A Possibly-Gay Muslim Terrorist Slaughters Gays … And Straight Christians Get Blamed

Yes, the Left is blaming Christians for a hate crime committed by a reportedly gay Muslim ISIS follower.

By Michael Brown Published on June 14, 2016

No sooner did the reports of the Orlando massacre begin to hit the airwaves than the accusations began flying: This is the work of Christian hate groups!

Yes, “Early on Sunday before the world learned the identity and religion of the man who murdered up to 50 people in an Orlando, Florida, gay bar, a ‘law enforcement expert’ for NBC went on the air on MSNBC and hinted that the shooter was probably a Christian and a member of a ‘white hate group.’”

Of course, that narrative was immediately abandoned as soon as the facts came out: The mass murderer was a Muslim who pledged allegiance to ISIS.

But that has not stopped others from saying that Christians are still complicit in this atrocity, alleging that our words have helped to create an atmosphere that demeans and dehumanizes gays, thereby leading to their murder.

CNN commentator Sally Kohn tweeted out, “You either support the dignity & equal treatment of all LGBT people or you support their systematic dehumanization.” And, “How about we just blame hateful anti-gay extremism, in any religion, in every form it takes?!” And, “Throughout history, extremist groups have used religion to preach and rationalize hate.”

So according to this logic, if you don’t embrace same-sex marriage, you support the “systematic dehumanization” of gays and are to blame for the bloodshed in Orlando.

ACLU lawyer Chase Strangio stated, “You know what is gross — your thoughts and prayers and Islamophobia after you created this anti-queer climate.”
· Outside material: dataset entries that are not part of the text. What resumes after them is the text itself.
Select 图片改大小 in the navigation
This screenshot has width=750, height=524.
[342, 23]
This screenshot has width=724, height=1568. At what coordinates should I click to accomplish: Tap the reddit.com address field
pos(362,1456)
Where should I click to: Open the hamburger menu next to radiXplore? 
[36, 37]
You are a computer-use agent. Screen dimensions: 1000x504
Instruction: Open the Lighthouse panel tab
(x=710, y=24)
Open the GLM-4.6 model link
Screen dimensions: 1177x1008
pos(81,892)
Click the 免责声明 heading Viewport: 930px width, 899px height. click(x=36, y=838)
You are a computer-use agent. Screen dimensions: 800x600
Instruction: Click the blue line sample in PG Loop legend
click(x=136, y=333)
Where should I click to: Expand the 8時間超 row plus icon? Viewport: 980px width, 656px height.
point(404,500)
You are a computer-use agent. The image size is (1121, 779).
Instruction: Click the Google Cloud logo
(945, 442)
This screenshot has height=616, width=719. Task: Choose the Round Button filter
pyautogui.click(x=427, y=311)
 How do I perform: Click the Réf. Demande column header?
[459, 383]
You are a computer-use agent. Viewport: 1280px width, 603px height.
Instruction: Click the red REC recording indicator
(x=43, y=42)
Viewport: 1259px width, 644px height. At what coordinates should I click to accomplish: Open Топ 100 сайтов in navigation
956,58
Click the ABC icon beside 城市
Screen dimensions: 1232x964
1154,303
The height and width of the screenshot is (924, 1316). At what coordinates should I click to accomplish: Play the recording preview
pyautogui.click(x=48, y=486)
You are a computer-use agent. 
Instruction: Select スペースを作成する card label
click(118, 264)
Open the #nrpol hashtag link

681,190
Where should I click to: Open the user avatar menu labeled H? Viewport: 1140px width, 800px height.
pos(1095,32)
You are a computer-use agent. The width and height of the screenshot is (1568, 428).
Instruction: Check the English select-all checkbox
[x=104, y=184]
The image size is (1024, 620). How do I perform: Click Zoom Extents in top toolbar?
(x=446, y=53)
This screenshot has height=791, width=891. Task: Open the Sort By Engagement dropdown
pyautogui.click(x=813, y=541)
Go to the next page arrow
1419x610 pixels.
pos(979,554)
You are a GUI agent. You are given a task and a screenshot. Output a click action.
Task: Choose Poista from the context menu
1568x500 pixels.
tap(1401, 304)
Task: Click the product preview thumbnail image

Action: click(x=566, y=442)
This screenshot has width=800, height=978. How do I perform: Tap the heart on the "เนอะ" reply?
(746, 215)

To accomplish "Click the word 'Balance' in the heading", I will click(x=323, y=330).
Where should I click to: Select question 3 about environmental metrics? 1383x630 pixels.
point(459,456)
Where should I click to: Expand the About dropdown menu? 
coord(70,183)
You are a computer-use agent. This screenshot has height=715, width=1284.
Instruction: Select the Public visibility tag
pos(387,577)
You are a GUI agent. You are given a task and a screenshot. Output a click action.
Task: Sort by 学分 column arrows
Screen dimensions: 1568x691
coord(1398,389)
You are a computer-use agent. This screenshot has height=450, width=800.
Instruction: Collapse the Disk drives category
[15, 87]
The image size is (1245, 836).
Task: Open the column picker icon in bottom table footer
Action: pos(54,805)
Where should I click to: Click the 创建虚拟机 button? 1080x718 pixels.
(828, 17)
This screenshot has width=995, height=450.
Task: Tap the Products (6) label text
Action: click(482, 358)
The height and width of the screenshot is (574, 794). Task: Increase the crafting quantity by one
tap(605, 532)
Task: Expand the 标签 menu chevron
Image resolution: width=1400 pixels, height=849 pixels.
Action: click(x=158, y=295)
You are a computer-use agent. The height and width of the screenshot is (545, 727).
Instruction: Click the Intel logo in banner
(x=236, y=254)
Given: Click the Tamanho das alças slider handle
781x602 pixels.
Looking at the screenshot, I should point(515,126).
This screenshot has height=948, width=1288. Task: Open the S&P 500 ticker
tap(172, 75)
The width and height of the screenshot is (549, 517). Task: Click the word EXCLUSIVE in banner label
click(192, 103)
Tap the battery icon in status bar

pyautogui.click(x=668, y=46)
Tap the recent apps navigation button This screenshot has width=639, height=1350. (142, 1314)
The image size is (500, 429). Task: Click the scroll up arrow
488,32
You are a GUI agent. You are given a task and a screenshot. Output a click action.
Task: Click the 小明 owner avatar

On Facebook, gay activist Matt Comer wrote, “You helped cause this massacre. Your anti-LGBTQ theology assisted in helping others, including the Orlando shooter, in seeing each of our precious LGBTQ lives as dispensable and worthy of death. … How ’bout you stop your anti-queer theology that supports our death and despair, huh?”

In response someone posted, “Please try and understand we are all marked for death by the Libertarian Christofascists. The LGBTQ community is merely being targeted first because it represents the most visible form of resistance to their authority.”

There you have it: “Christofascists” have marked all gays for death — and this is sincerely believed.

Similar sentiments were expressed by commenters on the JoeMyGod.com website.

Also on this site, official statements from the Southern Poverty Law Center (SPLC) and Lamda Legal were quoted. Although more measured, on some level they also blamed the Orlando slaughter in  part on those who oppose “gay rights.”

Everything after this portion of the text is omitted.